You can’t think like that, Drox ordered, digging into her palm. I already told you, if you start thinking you’ve lost—

“I know,” Bex said, raising her two swords to face her seemingly unkillable enemy.

But just as she was about to plunge back into the fight no amount of positive thinking could convince her wasn’t hopeless, she heard the soft sound of glass breaking in the distance right before the smug smile slipped off of Gilgamesh’s face.

. . . . . . . . . . . . . . . . . . . . . . . . . . . . .

Three minutes earlier.

Adrian needed to get to better cover.

He’d scrambled behind the wall of princes because it was the only thing up here other than Enki’s forge now that the golden banquet table was shattered.

But while the tanks Gilgamesh stored his broken sons in had been stacked high, a see-through barrier of glass, gold filigree, and glowing water was not the most confidence-inducing shelter when a battle of almost-gods was going on fifty feet away.

The best survival move would’ve been to run back downstairs into the cavern where they’d found the queen’s horns.

That was where Boston was tugging him toward, but Adrian couldn’t take his eyes off Bex.

She was shining like a supernova. Her body was a white-hot silhouette inside the halo of her flames.

Every time she moved, she left a blazing trail, filling the pale sky with an aurora of yellow, orange, gold, and blue fire.

It was unspeakably beautiful, unspeakably powerful on the primal level that all witches loved.

If Adrian hadn’t been head over heels already, the sight of her right now would’ve sealed the deal for sure.

As glorious as Bex unquestionably was, though, she didn’t seem to be winning.
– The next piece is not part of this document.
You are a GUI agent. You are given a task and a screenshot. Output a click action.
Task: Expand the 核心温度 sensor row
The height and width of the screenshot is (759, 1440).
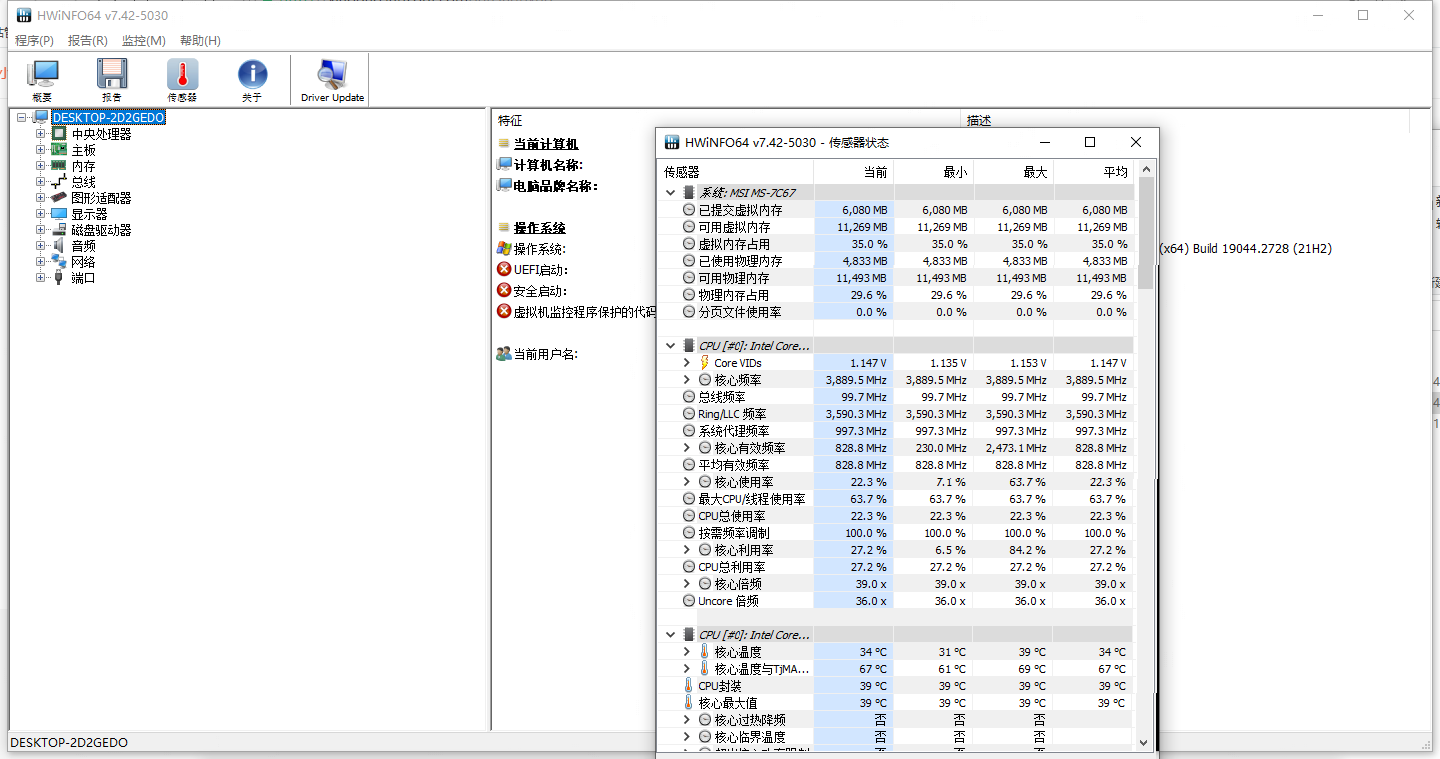(686, 652)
His eyes weren’t fast enough to keep up, but Adrian couldn’t miss the stream of black blood that was constantly hitting the ground.

Gilgamesh didn’t need to speak to cast his sorcery, so it was hard to tell exactly what he was doing, but it looked like he was using a variation of Leander’s Fifty Steps of the Pilgrim to teleport into all her blind spots.

The fact that Bex hadn’t already fallen out of the sky meant she was healing the damage, which was good, but Adrian knew better than anyone that Bex had a hard limit.

The more blood she lost, the harder she’d fight until she hit the wall, and then she’d die.